Each line from the one containing "This screenshot has height=556, width=988." through the end of the data is to be written out exactly, and nothing more.

Dataset content.
[Start of Attachment]

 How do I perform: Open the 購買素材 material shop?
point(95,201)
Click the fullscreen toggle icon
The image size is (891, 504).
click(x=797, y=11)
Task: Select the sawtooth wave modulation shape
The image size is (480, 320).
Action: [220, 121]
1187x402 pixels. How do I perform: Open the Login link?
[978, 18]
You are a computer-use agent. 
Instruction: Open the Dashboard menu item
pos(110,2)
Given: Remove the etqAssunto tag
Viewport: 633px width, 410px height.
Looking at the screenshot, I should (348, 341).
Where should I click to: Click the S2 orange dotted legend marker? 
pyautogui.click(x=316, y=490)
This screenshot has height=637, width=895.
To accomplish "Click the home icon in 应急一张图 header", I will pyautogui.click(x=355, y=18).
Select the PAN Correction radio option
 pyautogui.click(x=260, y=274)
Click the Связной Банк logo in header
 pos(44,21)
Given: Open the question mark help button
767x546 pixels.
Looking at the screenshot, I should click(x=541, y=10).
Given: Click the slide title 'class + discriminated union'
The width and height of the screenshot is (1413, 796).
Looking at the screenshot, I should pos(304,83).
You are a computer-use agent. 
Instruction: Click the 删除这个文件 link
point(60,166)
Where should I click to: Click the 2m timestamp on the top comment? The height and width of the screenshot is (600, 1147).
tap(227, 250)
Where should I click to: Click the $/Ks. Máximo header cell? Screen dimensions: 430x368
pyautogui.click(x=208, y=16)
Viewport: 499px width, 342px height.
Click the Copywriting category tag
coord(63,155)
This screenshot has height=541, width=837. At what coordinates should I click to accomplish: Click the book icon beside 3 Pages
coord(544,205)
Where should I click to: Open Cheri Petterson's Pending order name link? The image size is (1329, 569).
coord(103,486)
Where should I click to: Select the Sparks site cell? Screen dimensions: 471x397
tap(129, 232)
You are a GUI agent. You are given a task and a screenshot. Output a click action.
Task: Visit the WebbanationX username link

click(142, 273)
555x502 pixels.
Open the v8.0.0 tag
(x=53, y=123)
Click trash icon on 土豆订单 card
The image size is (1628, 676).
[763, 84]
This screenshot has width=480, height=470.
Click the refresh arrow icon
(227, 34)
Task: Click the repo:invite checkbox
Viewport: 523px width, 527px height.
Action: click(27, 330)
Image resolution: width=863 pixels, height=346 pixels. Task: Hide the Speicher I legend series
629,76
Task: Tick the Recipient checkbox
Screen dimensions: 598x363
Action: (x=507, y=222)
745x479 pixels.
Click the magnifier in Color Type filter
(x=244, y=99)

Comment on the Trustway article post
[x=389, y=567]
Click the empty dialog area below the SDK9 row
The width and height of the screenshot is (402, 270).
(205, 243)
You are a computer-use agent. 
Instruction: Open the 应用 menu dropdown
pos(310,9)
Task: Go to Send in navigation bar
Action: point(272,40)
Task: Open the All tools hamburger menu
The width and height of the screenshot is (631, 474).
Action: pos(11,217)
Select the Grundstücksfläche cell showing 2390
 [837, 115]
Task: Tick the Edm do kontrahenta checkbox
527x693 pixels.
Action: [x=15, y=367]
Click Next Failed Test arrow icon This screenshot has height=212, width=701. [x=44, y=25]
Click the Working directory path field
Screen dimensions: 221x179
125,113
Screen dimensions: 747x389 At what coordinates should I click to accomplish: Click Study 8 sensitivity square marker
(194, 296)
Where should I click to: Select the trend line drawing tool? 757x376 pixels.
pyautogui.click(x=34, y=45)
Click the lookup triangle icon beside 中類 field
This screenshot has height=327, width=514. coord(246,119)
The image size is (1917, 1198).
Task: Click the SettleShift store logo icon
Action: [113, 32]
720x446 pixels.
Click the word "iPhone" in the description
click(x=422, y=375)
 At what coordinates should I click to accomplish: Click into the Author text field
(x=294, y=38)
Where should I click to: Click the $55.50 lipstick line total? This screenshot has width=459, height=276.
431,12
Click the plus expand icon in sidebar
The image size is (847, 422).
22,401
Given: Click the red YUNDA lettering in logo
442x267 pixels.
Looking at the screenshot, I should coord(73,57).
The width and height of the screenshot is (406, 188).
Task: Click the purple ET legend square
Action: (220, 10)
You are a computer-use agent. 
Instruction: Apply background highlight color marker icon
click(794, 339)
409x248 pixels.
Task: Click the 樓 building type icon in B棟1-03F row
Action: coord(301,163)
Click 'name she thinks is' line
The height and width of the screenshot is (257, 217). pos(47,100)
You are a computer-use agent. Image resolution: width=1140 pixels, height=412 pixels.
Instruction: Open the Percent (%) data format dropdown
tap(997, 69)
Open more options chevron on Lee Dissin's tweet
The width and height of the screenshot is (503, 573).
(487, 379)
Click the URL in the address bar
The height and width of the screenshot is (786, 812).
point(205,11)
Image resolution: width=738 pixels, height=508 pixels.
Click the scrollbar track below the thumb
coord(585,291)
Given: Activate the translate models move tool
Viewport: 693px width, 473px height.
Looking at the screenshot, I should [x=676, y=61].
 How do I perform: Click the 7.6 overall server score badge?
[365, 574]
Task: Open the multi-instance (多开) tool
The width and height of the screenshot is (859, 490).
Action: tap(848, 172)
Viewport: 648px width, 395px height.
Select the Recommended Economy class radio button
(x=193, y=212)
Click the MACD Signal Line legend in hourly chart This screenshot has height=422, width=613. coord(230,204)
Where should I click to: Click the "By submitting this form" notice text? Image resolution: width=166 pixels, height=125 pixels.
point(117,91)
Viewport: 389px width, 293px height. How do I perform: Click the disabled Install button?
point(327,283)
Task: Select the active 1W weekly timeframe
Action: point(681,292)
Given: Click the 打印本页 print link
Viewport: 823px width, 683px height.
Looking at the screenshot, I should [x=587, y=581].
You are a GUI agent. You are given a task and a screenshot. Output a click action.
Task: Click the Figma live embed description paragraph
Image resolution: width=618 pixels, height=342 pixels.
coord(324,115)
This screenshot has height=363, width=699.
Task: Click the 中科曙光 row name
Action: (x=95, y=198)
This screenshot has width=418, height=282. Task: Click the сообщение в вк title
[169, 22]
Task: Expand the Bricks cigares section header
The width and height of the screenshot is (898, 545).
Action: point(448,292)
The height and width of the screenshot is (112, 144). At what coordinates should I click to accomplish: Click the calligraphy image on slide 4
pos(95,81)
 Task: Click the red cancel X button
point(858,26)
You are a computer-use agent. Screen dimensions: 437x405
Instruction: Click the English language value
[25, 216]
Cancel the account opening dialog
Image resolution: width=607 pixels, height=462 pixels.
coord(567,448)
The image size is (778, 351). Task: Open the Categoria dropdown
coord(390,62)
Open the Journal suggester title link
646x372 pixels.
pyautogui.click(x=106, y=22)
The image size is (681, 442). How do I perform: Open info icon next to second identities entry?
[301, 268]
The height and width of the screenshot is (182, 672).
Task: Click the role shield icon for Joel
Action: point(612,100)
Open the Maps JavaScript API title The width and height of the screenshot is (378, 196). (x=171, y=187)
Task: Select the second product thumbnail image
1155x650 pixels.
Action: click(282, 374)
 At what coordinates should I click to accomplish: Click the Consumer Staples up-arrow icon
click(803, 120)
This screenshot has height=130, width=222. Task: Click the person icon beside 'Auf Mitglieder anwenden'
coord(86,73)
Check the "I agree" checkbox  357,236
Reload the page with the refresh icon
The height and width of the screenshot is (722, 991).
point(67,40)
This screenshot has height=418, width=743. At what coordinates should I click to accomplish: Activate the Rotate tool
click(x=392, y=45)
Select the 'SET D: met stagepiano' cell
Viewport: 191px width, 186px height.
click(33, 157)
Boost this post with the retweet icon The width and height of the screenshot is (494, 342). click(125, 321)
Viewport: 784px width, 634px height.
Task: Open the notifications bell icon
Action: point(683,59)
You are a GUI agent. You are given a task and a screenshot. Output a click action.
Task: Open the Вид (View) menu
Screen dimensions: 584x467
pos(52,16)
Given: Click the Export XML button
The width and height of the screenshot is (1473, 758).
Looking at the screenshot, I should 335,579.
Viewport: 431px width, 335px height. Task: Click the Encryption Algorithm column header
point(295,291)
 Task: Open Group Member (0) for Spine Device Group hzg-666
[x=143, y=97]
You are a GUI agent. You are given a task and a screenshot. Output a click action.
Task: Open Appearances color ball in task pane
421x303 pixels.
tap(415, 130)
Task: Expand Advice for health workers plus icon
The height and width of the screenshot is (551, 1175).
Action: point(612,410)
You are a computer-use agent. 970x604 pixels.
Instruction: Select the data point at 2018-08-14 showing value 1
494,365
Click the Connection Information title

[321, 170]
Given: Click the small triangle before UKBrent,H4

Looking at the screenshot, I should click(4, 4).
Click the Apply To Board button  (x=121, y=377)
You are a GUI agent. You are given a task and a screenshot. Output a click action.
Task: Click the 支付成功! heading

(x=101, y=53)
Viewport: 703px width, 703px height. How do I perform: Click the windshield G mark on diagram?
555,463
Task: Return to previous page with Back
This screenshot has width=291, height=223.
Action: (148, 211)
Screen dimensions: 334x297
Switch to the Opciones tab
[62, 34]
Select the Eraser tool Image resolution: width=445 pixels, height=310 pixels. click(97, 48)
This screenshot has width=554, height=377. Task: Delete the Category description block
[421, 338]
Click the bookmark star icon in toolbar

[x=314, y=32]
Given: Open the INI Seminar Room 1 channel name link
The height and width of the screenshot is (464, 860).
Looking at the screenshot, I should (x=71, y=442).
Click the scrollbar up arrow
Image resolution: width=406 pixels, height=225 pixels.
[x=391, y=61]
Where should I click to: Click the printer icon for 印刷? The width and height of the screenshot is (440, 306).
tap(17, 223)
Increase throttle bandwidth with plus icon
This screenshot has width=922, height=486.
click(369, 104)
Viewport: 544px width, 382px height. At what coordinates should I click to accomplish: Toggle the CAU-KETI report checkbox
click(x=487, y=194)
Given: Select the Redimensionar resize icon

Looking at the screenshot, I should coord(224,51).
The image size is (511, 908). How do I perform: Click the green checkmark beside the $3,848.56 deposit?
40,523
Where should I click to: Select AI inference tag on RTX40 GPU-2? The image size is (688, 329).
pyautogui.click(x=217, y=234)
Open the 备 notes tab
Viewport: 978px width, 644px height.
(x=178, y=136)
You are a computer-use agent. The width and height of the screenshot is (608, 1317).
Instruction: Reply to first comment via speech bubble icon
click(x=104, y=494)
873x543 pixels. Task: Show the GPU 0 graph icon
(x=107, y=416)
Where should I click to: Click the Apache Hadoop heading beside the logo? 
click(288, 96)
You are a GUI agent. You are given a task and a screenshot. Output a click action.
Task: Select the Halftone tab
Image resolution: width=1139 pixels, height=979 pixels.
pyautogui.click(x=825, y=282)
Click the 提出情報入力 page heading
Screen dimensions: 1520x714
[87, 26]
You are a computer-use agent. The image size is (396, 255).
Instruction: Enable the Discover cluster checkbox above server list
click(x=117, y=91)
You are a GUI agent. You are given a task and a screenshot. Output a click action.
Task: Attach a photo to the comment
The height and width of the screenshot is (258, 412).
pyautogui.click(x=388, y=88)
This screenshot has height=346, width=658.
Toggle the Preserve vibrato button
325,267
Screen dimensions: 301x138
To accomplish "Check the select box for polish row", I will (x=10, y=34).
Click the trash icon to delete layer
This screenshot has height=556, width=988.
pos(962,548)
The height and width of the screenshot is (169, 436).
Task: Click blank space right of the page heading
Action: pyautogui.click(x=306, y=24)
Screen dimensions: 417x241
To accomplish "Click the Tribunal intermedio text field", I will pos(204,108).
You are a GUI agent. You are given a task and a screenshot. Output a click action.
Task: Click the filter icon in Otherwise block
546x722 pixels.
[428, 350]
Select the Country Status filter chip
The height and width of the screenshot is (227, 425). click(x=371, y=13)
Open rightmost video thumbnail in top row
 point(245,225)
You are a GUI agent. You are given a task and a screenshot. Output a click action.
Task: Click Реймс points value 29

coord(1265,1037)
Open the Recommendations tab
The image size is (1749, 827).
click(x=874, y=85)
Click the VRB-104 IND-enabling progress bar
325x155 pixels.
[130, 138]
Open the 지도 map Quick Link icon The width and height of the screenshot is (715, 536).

[End of Attachment]

Exercise response.
This screenshot has height=556, width=988.
pos(962,548)
The height and width of the screenshot is (169, 436).
Task: Click blank space right of the page heading
Action: pyautogui.click(x=306, y=24)
Screen dimensions: 417x241
To accomplish "Click the Tribunal intermedio text field", I will pos(204,108).
You are a GUI agent. You are given a task and a screenshot. Output a click action.
Task: Click the filter icon in Otherwise block
546x722 pixels.
[428, 350]
Select the Country Status filter chip
The height and width of the screenshot is (227, 425). click(x=371, y=13)
Open rightmost video thumbnail in top row
 point(245,225)
You are a GUI agent. You are given a task and a screenshot. Output a click action.
Task: Click Реймс points value 29

coord(1265,1037)
Open the Recommendations tab
The image size is (1749, 827).
click(x=874, y=85)
Click the VRB-104 IND-enabling progress bar
325x155 pixels.
[130, 138]
Open the 지도 map Quick Link icon The width and height of the screenshot is (715, 536).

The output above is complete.